Al terminar la comida, Arturo fue al fondo del extenso patio trasero a fumar a escondidas de su madre. Luego se acostó y se durmió una larga siesta.

A las cinco de la tarde le despertó el olor a cocido quemado. La noche ya se hacía presente. Se bañó, pidió la bendición a su madre y enfrentó al viento sur que llegaba del río.

Cuidate que na mi hijo. Dios te bendiga…

Al salir, saludó al viejo loco Joaquín y se dirigió a la parrillada El Ceibo donde Arturo tenía una enamorada. Era cocinera del lugar. Robusta y obesa. Arturo la apreciaba porque ella lo quería con todos sus defectos y pocas virtudes. Era comprensiva y amorosa.

En una de las mesas encontró a su amigo Chebú disfrutando un vino tinto para combatir el frio. Se entregaron al abrigo de la conversación, de la bebida y de las doradas empanadas que generosamente enviaban de la cocina, obsequiadas por su amada, quien de tanto en tanto echaba una pícara mirada a su Arturo. Ponderaba lo feliz que veía a su querido, con la vida que llevaba, con sus amigos, el bar, su vino.

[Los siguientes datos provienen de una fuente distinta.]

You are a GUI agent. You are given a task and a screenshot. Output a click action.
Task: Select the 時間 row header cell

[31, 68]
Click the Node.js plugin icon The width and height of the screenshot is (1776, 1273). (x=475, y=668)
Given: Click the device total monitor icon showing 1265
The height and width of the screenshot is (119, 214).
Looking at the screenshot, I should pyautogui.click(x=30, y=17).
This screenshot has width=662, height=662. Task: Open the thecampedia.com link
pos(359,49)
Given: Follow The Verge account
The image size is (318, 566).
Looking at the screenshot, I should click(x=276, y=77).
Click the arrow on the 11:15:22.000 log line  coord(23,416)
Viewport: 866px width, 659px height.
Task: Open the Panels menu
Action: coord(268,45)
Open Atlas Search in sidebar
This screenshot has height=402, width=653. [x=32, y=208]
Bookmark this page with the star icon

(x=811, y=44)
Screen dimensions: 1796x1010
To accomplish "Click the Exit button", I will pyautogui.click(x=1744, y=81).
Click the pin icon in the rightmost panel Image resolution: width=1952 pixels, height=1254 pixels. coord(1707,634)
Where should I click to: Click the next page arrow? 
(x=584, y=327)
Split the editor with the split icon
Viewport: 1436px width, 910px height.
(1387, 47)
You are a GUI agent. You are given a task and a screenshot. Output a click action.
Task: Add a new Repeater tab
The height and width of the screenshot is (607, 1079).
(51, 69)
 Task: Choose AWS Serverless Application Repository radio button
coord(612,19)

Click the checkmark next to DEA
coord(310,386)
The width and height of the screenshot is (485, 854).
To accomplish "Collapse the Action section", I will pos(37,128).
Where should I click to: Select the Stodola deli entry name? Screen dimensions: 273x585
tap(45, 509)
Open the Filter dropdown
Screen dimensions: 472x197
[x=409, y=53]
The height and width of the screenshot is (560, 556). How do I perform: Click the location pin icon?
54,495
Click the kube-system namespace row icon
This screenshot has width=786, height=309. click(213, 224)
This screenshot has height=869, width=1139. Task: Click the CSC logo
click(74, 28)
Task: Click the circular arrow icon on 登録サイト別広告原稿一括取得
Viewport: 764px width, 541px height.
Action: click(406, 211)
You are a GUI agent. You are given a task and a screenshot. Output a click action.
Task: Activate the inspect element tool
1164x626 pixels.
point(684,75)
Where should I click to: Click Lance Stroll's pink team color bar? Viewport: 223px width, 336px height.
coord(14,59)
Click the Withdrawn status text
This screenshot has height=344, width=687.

No creo que lo pueda cambiar… le gusta la bohemia. Decía resignada.

Fueron llegando más amigos y con ellos la guitarra, el canto y más vino.

A las dos de la madrugada cerraron la parrillada. Se acabó la música y se dispersaron los amigos. La cocinera se peinó y se maquilló. Arturo la esperaba en la cómplice oscuridad, la acompañó hasta la casa del barrio San Gerónimo, fumando su eterno cigarrillo. Caminaron amorosos y abrazados en la fría madrugada del barrio Varadero.